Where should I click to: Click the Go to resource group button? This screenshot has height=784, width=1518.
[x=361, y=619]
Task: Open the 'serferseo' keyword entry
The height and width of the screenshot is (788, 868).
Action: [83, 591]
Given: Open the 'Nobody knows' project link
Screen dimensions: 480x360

****

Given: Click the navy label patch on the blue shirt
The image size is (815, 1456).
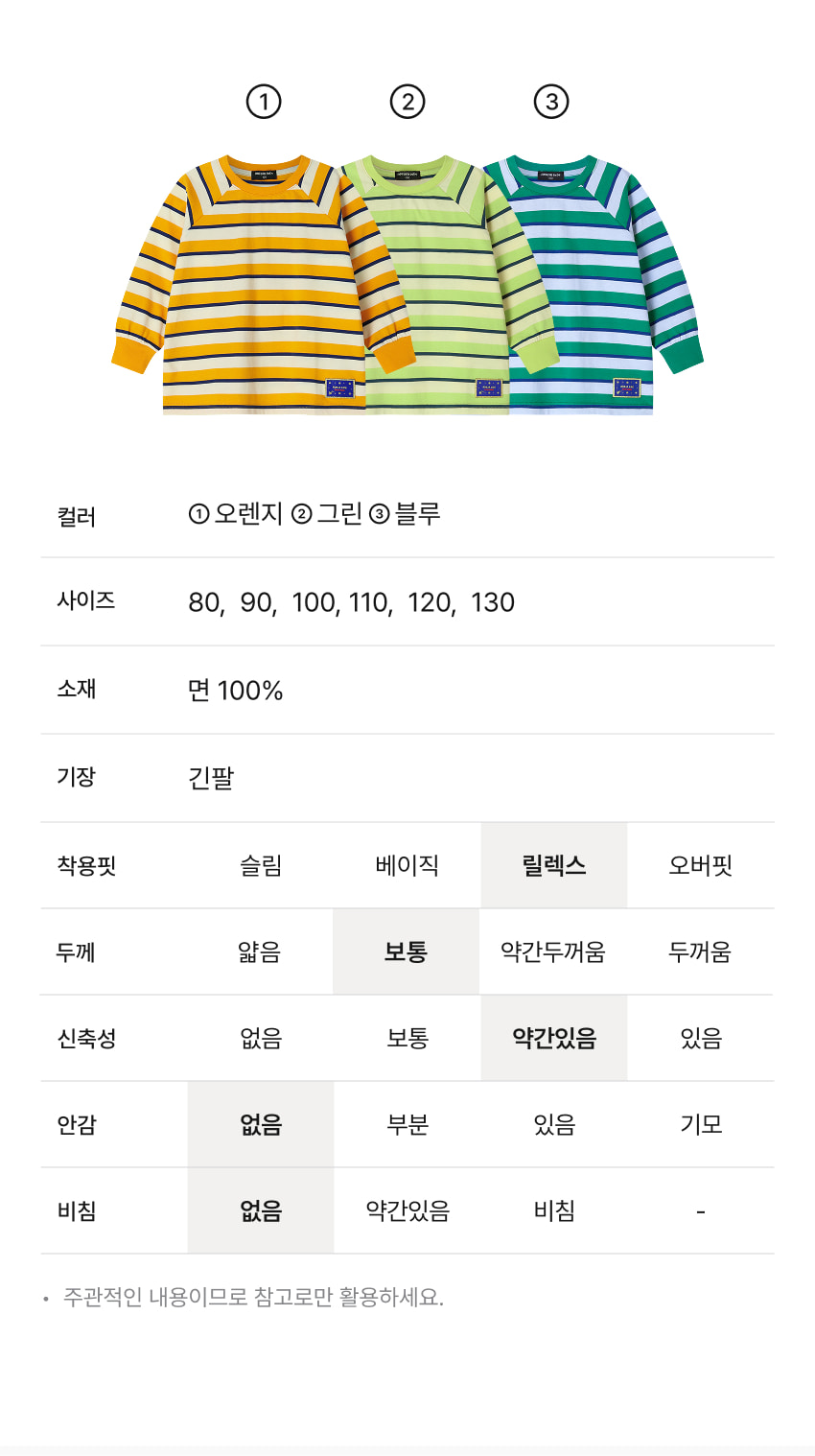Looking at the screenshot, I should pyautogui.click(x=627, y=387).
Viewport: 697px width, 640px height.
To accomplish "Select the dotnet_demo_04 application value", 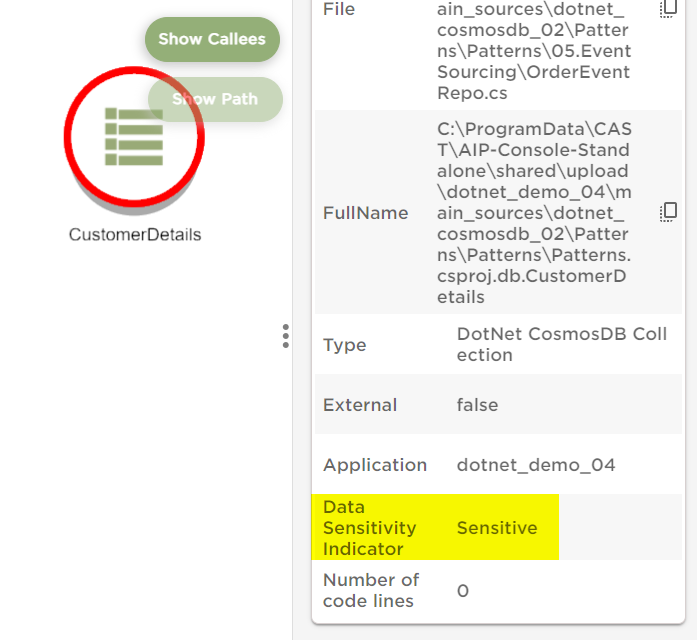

****

**Required action:** Take each line of the material that contains the word "Given" and list it.

**Solution below:**
Given: Open the 'Nobody knows' project link
Given: Click the navy label patch on the blue shirt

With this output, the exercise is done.